Autor: |
Bauer C; Center for Regenerative Medicine, Department for Health Sciences, Medicine and Research, University for Continuing Education, 3500 Krems, Austria., Moser LB; Center for Regenerative Medicine, Department for Health Sciences, Medicine and Research, University for Continuing Education, 3500 Krems, Austria.; Department of Orthopedics, University Hospital Krems, Mitterweg 10, 3500 Krems, Austria., Jeyakumar V; Center for Regenerative Medicine, Department for Health Sciences, Medicine and Research, University for Continuing Education, 3500 Krems, Austria., Niculescu-Morzsa E; Center for Regenerative Medicine, Department for Health Sciences, Medicine and Research, University for Continuing Education, 3500 Krems, Austria., Kern D; Center for Regenerative Medicine, Department for Health Sciences, Medicine and Research, University for Continuing Education, 3500 Krems, Austria., Nehrer S; Center for Regenerative Medicine, Department for Health Sciences, Medicine and Research, University for Continuing Education, 3500 Krems, Austria.; Department of Orthopedics, University Hospital Krems, Mitterweg 10, 3500 Krems, Austria. |
Abstrakt: |
Intra-articular injections of glucocorticoids (GC) or hyaluronic acid (HA) are commonly used interventions for patients suffering from knee osteoarthritis (OA). Both substances are combined to achieve a chondroprotective and anti-inflammatory effect. Clinical studies have shown benefits, but data on the cellular level are still lacking. This study aimed to investigate the effect of the GC triamcinolone hexacetonide, HA, and a mix of both substances on cytokine-treated chondrocytes in vitro.

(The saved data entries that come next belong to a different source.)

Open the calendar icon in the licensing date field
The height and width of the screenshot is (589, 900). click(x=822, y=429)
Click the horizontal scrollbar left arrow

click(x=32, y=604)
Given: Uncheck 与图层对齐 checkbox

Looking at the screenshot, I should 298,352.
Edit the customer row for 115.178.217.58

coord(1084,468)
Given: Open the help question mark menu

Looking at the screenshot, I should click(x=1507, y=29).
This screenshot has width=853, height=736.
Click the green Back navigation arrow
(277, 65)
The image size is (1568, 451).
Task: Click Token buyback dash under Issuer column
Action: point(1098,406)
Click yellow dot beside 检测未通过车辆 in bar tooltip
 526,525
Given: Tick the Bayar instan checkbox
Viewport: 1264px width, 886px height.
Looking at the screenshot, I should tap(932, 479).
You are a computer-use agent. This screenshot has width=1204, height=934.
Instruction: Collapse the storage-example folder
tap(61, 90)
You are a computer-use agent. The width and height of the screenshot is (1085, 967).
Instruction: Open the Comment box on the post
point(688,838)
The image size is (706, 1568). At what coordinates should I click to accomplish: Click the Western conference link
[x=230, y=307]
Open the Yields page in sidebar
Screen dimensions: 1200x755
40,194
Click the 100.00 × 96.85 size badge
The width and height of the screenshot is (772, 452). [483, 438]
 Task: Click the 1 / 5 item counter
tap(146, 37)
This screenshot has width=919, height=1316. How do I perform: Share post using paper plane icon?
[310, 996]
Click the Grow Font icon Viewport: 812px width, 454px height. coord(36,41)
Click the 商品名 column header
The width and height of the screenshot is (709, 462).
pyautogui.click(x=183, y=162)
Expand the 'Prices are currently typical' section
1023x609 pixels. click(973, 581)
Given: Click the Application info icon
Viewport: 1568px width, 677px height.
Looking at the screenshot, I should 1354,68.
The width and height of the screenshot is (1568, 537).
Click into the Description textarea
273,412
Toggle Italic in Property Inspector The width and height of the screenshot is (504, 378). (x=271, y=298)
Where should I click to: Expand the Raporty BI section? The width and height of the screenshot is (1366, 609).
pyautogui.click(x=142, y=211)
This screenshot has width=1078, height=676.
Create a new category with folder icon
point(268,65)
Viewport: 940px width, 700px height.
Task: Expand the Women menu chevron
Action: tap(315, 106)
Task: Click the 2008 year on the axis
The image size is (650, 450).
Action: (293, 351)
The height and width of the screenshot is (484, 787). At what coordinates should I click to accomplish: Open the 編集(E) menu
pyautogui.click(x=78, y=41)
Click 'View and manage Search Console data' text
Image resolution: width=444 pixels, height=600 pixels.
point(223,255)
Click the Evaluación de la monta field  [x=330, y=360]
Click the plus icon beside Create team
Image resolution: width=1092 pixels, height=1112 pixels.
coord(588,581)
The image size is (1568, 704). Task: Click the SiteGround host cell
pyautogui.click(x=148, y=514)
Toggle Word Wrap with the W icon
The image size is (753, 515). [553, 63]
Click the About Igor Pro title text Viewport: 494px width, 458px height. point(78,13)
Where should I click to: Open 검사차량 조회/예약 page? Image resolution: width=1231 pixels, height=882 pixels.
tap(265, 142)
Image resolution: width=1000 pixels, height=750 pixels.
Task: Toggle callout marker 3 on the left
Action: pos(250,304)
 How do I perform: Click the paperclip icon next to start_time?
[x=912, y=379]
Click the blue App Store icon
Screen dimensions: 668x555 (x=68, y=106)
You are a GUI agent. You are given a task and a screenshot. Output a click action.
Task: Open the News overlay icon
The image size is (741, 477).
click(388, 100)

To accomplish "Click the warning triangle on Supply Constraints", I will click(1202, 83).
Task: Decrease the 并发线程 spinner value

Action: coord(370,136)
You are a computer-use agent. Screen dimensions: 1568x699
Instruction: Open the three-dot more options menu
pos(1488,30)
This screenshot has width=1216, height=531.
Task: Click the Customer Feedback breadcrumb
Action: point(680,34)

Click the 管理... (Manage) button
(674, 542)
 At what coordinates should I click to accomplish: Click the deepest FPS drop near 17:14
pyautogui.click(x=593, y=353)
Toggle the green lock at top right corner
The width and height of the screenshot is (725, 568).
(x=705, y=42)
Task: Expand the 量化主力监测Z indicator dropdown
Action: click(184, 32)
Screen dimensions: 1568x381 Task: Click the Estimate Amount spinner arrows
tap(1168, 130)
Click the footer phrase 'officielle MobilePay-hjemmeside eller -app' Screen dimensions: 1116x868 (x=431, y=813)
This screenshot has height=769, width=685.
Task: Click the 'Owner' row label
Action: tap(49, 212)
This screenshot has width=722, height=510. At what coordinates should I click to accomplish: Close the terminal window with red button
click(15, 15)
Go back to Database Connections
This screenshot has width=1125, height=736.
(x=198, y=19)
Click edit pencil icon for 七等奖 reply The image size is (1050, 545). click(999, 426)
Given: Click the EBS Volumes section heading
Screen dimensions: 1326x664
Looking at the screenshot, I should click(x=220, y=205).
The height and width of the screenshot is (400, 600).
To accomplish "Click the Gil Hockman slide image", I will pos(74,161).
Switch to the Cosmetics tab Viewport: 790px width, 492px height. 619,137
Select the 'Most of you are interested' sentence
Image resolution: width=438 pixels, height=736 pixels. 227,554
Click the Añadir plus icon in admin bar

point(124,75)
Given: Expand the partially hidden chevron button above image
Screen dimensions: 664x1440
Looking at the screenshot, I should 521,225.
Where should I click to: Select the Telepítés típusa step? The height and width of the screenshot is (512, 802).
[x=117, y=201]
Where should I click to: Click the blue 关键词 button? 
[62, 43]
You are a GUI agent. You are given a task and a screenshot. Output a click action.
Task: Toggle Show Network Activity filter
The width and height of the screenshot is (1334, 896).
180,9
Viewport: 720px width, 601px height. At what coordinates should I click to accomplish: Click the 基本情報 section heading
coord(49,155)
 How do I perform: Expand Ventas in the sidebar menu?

Chondrocytes isolated from human articular cartilage were seeded on 6- and 24-well plates. Mimicking OA's inflammatory state, cells were treated with IL-1β and IL-17 for six days, whereby, after three days, test substances (10%) were added to the culture medium. Chondrocytes were analyzed on days three and six concerning their actin polymerization, expression of anabolic and catabolic genes, metabolic activity, cytokine release, and reactive oxygen species (ROS). Adding HA or GC/HA to the inflammatory culture medium increased the metabolic activity of chondrocytes, while groups containing GC reduced catabolic gene expression and the release of TNF-α. In addition, enhanced F-actin content was shown supplementing HA or GC/HA to the culture medium. Supplementing GC with HA leads to an anti-inflammatory and chondroprotective effect by diminishing the side effects of GC supplementation alone. |